Equation 3 + x = 24 / ( x + 1 ) is a quadratic equation ?
(3+x) = 24/(x+1)
First w need to rewrite th equations. We will get rid of the fraction by multiplying the equation by the denominator.
Let us multuply by (x+1):
==>(3 +x)(x+1) = 24
==> Now open brackets:
=> (3x + 3 + x^2 + x = 24
Now, combine like terms:
==> x^2 + 4x - 21 = 0
Then the equation is quadratic.
If it is written in the original form, it doesn't look like a quadratic equation, but it is.
We have to isolate x to the left side. For this reason, we'll have to multiply both sides by the denominator x+1.
(3 + x)(x + 1) = 24(x + 1)/ (x + 1)
We'll simplify and we'll get:
(3 + x)(x + 1) = 24
We'll remove the brackets:
3x + 3 + x^2 + x - 24 = 0
We'll combine like terms:
x^2 + 4x - 21 = 0
Since the maximum order of the equation is 2, the equation is a quadratic.

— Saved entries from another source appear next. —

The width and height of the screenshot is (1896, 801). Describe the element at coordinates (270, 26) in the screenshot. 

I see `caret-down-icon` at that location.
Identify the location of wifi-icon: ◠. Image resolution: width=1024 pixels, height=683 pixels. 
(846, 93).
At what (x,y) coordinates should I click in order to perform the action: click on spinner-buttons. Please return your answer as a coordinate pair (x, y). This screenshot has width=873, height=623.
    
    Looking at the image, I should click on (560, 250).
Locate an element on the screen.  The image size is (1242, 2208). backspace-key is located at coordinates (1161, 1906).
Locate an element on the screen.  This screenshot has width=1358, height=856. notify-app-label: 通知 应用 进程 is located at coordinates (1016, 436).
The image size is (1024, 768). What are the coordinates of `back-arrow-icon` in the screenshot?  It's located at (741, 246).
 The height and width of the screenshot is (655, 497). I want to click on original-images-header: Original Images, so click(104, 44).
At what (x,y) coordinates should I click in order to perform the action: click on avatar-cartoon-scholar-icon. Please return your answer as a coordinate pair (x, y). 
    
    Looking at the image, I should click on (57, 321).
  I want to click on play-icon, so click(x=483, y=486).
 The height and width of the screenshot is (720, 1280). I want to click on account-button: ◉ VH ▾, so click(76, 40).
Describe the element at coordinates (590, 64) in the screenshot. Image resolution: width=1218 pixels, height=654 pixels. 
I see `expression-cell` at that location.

The number of the roots is 2 and the formula for finding the roots is:
x1 = [-b+sqrt(b^2 - 4ac)]/2a
x2 = [-b-sqrt(b^2 - 4ac)]/2a
Let's identify a,b,c:
a = 1
b = 4
c = -21
x1 = [-4+sqrt(16+84)]/2
x1 = (-4+10)/2
x1 = 3
x2 = (-4-10)/2
x2 = -7
The given equation 3+x = 24/(x+1) is not a quadratic equation.
A quadratic equation is a second degree polynomial with positive integral powers with real coefficients.
So the given equation is not a quadratic equation, as in ivolves with the negative powers of (x+1) on the right side: 24(x+1)^(-1).
The given equation could be converted into a quadratic equation by multiplying both sides by (x+1):
(3+x)(x+1) = 24 is a 2nd degree polymial equation
3x+3+x^2+3 = 24 is a 2nd degree polynomial equation
x^2+4x+3-24 = 0 is a second degree polynomial equation.
So any second degree polynomial equation is a quadratic equation.
In all these a cannot be zero. b oe c can be zero.
x^2+4x-21 = 0.
So (x-7)(x+3) = 0.
x-7 = 0. x+3 = 0.
x= 7. and x=-3.